In the lunar calendar, the day begins at 11 p.m. and the twenty-four hours are divided into twelve sections of two hours each. Each section is ruled by one of the animal signs. The sign which rules the time of birth is the ascendant and shapes the personality, too. Its influence can be very strong. For example, an aggressive mouse person may prove to have been born between 3 and 5 a.m., the hours of the Tiger; on the other hand, a quiet mouse person was probably born between 9 and 11 a.m., the hours governed by the cool influence of the Snake.
This circle is used to symbolize the origin of life. Yang signifies birth or the day, Yin death or night. Because the two portions of the T'ai Chi balance each other perfectly, the symbol is also referred to as the "Ultimate Principle of all matter".
In Oriental art, medicine and philosophy, everything is classified under these two stems. To maintain harmony and order in the universe and within the body, is to keep the Yin and Yang constantly in delicate balance. Chaos and disharmony abound when their even pull is disturbed in any way. Like opposite poles of a magnet, the Yin will attract a Yang, but will repel another Yin force.
For the purpose of Chinese horoscope reading, it should be noted that the Yin and Yang only repels the similar negative or positive stem directly opposite its polarity. If you refer to the incompatibility circle, you will see that all the conflicting signs belong to the same stem. Only if the animal signs are directly across from each other is there any repelling action. In the triangles of affinity you can see how three positive or negative signs can be harmonious when they are 120 degrees away from one another.
Applying the Yin and Yang principle to the five elements in the horoscope may be a more complicated matter. For instance, the positive stem of Wood is a fir tree, the negative is the flexible bamboo. The positive stem of Fire may be a forest fire, the negative could be a lamp or candle that emits beneficial light. The positive of the Earth element, a hill; the negative, a valley. The positive of Metal, a gong or weapon; the negative, a cooking pot or coin. The positive stem of Water, a wave; the negative, still water.
The "negative" here should not be taken in a pejorative sense as it does not mean something bad or undesirable in this context.
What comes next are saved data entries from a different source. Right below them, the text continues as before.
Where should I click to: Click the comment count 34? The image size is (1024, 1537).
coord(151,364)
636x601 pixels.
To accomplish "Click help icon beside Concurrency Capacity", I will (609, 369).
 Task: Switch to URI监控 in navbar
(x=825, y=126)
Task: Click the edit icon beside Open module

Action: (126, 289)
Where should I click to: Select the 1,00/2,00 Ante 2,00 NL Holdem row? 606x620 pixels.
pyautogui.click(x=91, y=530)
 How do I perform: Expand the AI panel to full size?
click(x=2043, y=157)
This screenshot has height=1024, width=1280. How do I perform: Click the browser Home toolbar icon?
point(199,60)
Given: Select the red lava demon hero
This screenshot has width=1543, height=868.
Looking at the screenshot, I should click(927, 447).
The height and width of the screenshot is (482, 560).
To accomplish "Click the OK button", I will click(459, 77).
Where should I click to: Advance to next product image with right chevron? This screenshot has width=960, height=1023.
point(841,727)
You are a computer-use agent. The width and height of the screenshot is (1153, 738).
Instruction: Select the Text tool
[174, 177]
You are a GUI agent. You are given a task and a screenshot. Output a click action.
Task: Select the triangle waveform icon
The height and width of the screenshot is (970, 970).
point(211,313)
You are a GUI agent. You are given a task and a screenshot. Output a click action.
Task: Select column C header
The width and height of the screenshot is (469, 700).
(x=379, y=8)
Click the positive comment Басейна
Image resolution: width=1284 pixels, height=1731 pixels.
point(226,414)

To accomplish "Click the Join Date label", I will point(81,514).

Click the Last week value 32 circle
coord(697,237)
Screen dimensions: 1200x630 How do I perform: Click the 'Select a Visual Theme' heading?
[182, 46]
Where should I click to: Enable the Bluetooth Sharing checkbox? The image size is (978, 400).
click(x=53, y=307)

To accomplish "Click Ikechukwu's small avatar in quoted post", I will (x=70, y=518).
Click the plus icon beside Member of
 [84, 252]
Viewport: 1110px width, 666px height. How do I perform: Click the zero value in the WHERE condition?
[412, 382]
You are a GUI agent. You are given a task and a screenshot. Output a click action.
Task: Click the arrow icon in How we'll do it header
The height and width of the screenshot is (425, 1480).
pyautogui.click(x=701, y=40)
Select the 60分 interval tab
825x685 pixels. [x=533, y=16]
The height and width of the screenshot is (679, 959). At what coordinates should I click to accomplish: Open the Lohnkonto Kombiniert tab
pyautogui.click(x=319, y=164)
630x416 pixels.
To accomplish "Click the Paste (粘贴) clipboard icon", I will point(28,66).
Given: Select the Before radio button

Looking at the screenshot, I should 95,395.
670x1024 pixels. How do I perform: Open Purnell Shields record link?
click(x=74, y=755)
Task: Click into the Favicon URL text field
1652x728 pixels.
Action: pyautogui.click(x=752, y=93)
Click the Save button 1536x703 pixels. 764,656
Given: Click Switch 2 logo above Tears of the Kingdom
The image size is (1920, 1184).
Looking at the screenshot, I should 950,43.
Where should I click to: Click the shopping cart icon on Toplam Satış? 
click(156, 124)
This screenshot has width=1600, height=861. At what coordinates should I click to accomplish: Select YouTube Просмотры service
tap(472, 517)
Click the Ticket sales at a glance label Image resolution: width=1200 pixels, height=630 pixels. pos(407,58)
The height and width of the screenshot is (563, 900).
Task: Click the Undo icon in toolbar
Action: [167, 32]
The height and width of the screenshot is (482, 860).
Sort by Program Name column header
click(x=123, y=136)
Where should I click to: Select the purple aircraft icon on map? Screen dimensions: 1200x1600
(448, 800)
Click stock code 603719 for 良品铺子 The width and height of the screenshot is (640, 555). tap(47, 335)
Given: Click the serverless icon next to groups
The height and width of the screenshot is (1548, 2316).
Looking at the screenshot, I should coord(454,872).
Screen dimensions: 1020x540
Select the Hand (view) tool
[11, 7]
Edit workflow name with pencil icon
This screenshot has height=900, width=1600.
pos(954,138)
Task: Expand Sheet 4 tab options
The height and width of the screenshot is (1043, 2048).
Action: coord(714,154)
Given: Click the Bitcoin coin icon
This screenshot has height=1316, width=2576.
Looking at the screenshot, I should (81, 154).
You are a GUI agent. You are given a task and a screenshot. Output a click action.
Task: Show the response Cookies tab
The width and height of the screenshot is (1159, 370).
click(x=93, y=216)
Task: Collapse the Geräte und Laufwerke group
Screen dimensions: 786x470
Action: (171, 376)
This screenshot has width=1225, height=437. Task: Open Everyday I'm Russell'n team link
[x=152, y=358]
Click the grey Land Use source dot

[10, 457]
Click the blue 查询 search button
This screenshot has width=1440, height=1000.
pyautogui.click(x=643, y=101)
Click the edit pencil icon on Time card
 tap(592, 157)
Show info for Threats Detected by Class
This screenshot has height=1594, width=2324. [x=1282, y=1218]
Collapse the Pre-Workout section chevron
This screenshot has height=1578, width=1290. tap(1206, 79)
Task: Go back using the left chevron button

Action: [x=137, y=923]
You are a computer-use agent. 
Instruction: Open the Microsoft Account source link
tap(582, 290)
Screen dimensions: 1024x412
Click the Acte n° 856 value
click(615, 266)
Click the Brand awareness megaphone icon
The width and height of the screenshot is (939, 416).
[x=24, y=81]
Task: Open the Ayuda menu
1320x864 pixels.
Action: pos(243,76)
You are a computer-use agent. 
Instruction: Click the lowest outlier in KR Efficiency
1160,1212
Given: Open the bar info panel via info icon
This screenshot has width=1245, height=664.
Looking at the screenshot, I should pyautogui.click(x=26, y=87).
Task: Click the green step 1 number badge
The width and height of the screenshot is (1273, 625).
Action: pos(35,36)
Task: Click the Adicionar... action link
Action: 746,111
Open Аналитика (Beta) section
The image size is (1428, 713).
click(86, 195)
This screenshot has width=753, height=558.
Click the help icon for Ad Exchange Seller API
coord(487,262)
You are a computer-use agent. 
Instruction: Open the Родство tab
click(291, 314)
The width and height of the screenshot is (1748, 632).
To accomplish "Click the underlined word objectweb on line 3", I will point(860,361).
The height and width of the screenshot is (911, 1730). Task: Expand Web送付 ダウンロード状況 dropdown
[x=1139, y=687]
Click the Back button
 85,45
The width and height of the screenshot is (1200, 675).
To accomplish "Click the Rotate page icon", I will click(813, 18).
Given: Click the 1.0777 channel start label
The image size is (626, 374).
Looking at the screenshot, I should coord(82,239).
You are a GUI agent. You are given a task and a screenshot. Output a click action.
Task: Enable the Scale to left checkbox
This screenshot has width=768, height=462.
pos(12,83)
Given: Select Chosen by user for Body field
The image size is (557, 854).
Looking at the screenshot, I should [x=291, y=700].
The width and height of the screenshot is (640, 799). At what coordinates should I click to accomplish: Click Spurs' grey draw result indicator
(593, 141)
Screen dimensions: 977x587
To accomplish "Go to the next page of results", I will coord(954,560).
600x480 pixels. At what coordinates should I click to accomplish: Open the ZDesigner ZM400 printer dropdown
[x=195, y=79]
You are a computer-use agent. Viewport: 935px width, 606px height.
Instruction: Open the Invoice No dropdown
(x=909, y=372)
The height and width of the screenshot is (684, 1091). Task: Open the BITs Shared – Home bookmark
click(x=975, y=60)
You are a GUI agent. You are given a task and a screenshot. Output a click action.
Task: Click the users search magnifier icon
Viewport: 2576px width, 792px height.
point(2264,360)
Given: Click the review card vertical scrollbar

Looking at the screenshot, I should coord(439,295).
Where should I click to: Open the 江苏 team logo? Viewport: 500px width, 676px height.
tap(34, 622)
Both the positive (Yang) and negative (Yin) forces have their good and bad aspects. For instance, a person born under a positive sign will find himself more effective when he proceeds in active ways. It would be "negative" (in the pejorative sense) for him to proceed in a passive way. Similarly, a person born under a negative sign is at his best when he behaves in a passive or nonaggressive manner. The first is compelled to be a doer and innovator, the second excels as a thinker and negotiator. Generally, Yang people are more spontaneous, Yin people more reflective and intuitive.
In the Chinese system of casting fortunes, the Yin and Yang will appear alternately with the same element in combination with the twelve animal signs. Thus, the Yang (+) will be paired off with the Fire element first in, let us say, the year of the mouse (1936). Immediately following, in the year of the Ox (1937), the Yin (-) force will have its turn to be combined with the same element, Fire, to balance off the Yang force.
We therefore find that there will be only six changes of elements in a normal twelve-year cycle, because each element must appear twice, once in its positive state and once in its negative state.